▸ **Written instruction**: Can you rewrite the records from the line containing "You are a GUI" through the end, changing "GUI agent" to "screen assistant" and leaving everything else unchanged, with the pictures left out?

= = = = =

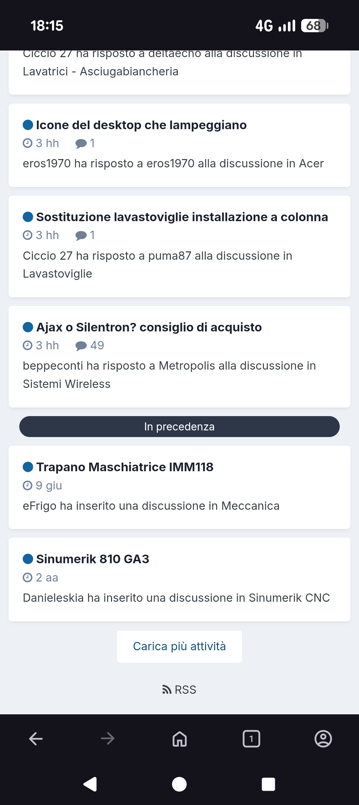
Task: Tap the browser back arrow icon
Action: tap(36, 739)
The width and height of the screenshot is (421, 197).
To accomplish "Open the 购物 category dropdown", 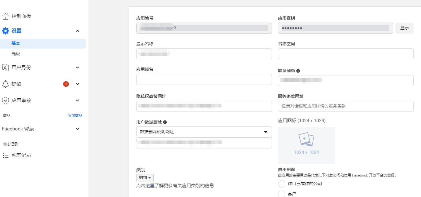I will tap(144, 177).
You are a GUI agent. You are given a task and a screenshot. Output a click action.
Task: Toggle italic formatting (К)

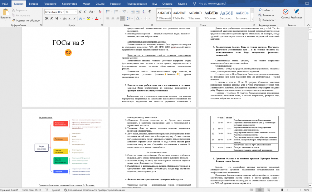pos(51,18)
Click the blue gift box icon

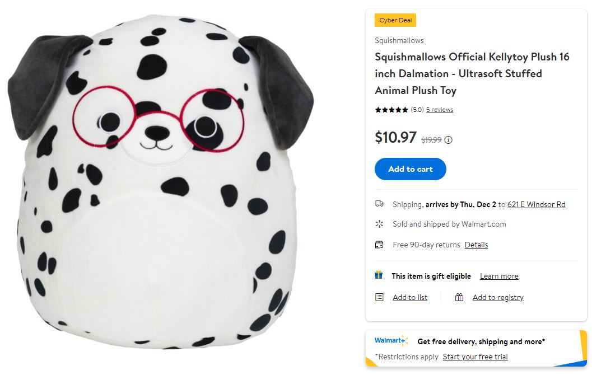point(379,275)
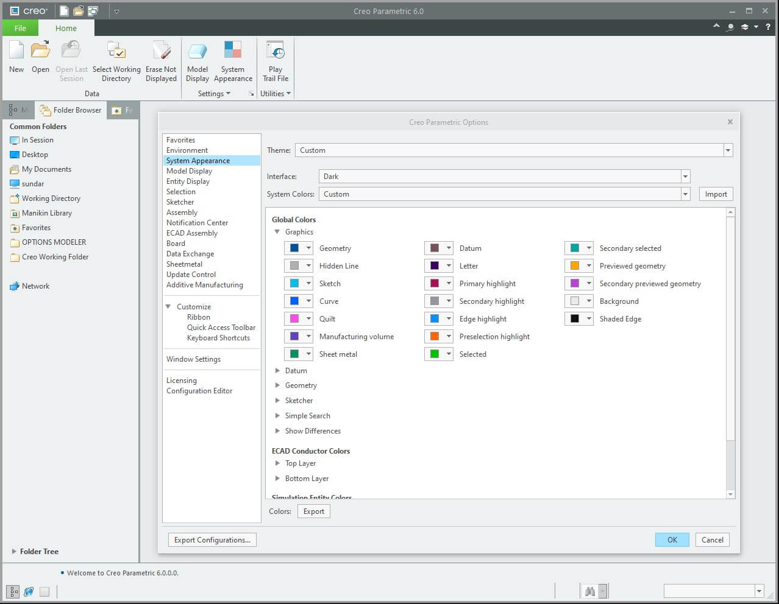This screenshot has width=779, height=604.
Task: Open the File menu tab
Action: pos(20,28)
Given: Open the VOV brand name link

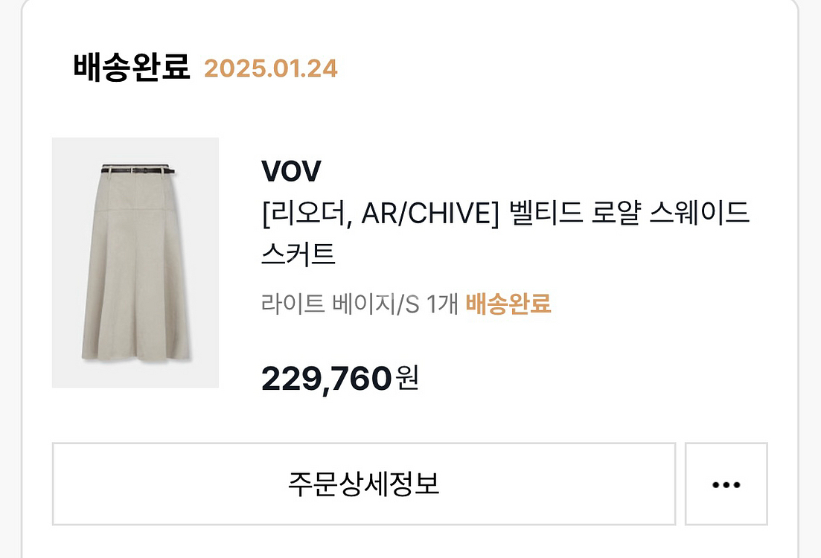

= = = = =

▸ **Written response**:
You are a screen assistant. You are given a task and a screenshot. Output a click action.
Task: Toggle italic formatting (К)

pos(51,18)
Click the blue gift box icon

point(379,275)
This screenshot has width=779, height=604.
Task: Open the File menu tab
Action: pos(20,28)
Given: Open the VOV brand name link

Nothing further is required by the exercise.